What does a competent team look like?

Internal Staff - A project takes you from where you are today to where you want to be in the future.  Who will understand these two positions better than an internal member of staff?  Internal staff play a key role in providing this connection between the past and the future. 

The project sponsor should always be a senior member of your staff who is passionate about the benefits the project is to deliver.

My ideal team would include an internal staff member on the project leadership and at each of the key touchpoints between the project and the current business establishment.

Project Professionals - Internal staff know where you are and where you want to get to, but they do not necessarily know how to navigate the project through the rocky waters in-between.  For this, you need project professional input.  This can either be a suitably trained and experienced member of your internal staff (common for organisations that run many projects) or could be a specific hire or consultant.  How many project professionals you require and where they sit in the project team is project dependant. 

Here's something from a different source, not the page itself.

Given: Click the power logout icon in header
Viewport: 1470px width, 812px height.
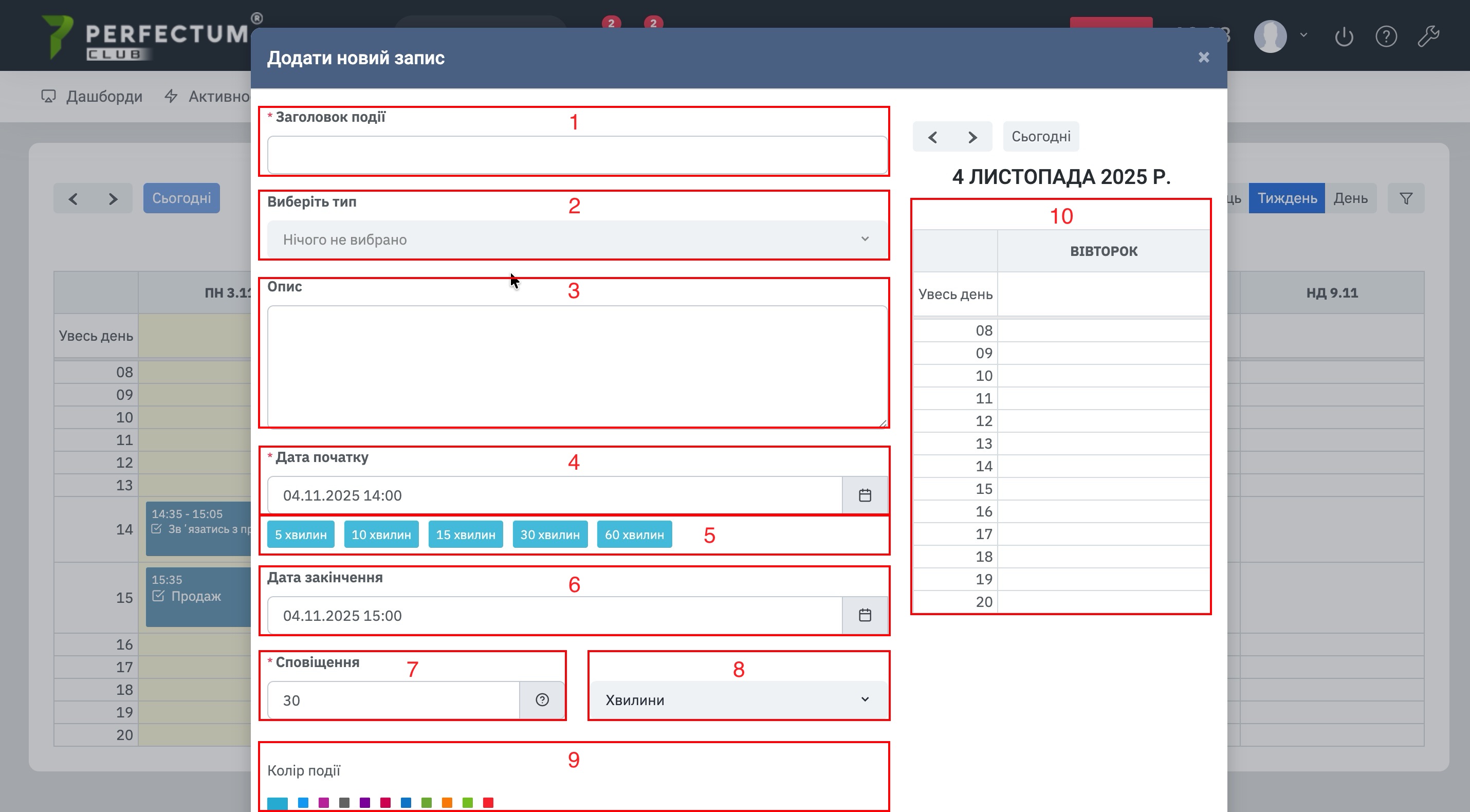Looking at the screenshot, I should [1344, 36].
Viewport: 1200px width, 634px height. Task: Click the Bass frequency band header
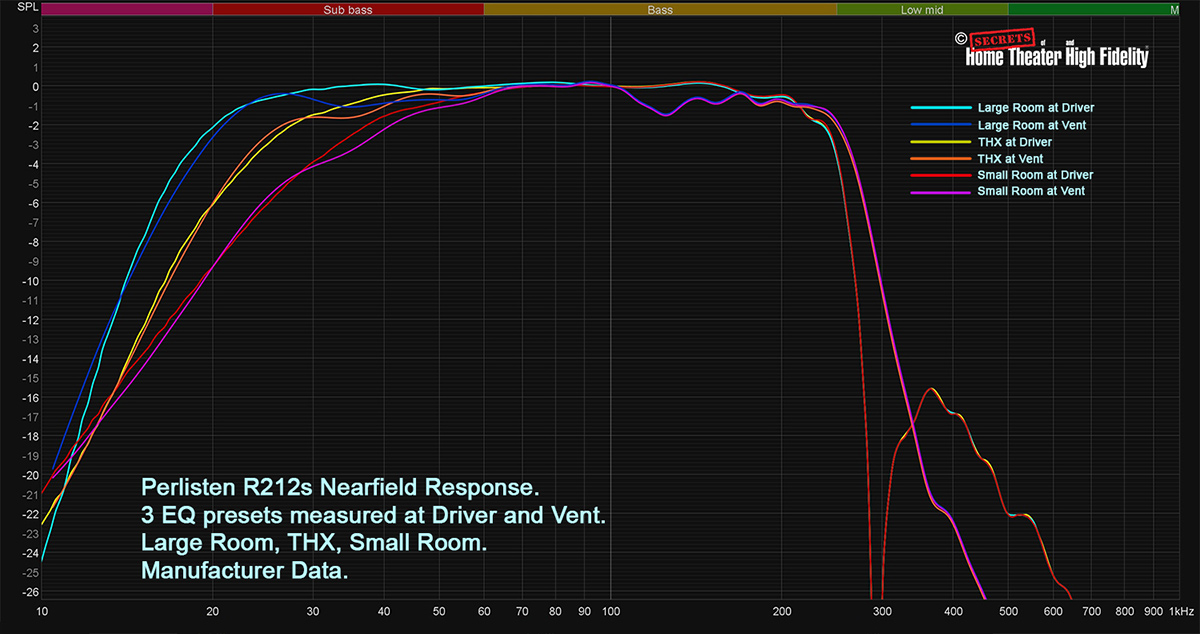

Subject Matter Experts - The subject matter experts differ from project to project, and through the project too.  These are the people who are really going to develop and then deliver your plan and their competence is critical to success.

Competent project teams bring together a full understanding of three environments:

  • the client organisation - internal staff.
  • the project – project professionals,
  • the benefits required - subject matter experts

All three are required to make an effective project team. 

Clients should be very cautious about the way they procure project support.  You get what you pay for and mistakes made in planning will cost far more than the difference between the cost of the cheapest and most expensive project team.  Investment in a competent project team is rarely wasted.